Mental toughness means working hard on defense, making high-pressure free throws, executing the offense with a defender in your face and trash talk in your ear, and making open shots with the season on the line. It does not mean throwing elbows, brawling or otherwise trying to prove your manhood in ways that take you out of your game, and that’s a distinction the Kings apparently still need to learn.

For years, popular opinion has held that Sacramento needs to be more physical to succeed in the playoffs. That’s not true. The Kings rely on skill and finesse rather than brute force. There’s nothing wrong with that. In fact, part of the reason the Kings have been so popular with nationwide television audiences is that it’s more fun to watch the Kings pass, run and shoot than it is to see the Knicks or the Heat push, punch and hold. The Kings owe their success to quickness, skill and their ability to play together as a unit, and it’d be a shame if someone convinced them that they needed to forego speed and smarts to engage Shaquille O’Neil in a sumo match.

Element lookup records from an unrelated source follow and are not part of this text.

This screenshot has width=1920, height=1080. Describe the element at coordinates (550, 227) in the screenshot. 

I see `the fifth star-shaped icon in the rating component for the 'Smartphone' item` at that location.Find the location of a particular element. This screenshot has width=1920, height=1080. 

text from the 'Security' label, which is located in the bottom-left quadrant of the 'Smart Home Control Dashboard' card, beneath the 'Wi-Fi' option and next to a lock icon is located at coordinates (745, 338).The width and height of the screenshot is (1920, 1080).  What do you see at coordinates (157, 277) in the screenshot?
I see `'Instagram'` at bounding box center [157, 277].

That’s a contest the Kings can’t win against the 7-foot-1-inch, 330-pound O’Neil, and that’s exactly the sort of game the Lakers are trying to bait the Kings into this year. From O’Neil’s tasteless comments about the “Sacramento Queens” to Rick Fox’s provocations that started the recent brawl, it’s clear that Los Angeles will do everything it can to goad Sacramento into playing a physical, Laker brand of ball. If that happens, you can bet O’Neil and his teammates will have another championship ring to add to their already bejeweled fingers.

If, on the other hand, the Kings are mentally tough enough to stick to their smarts, skills and speed even as thugs like O’Neil and Fox call them out, the Kings can bring a championship home to the capital. Let’s hope—hell, let’s pray, with our fingers crossed for luck—that they’re tough enough to play it their own way.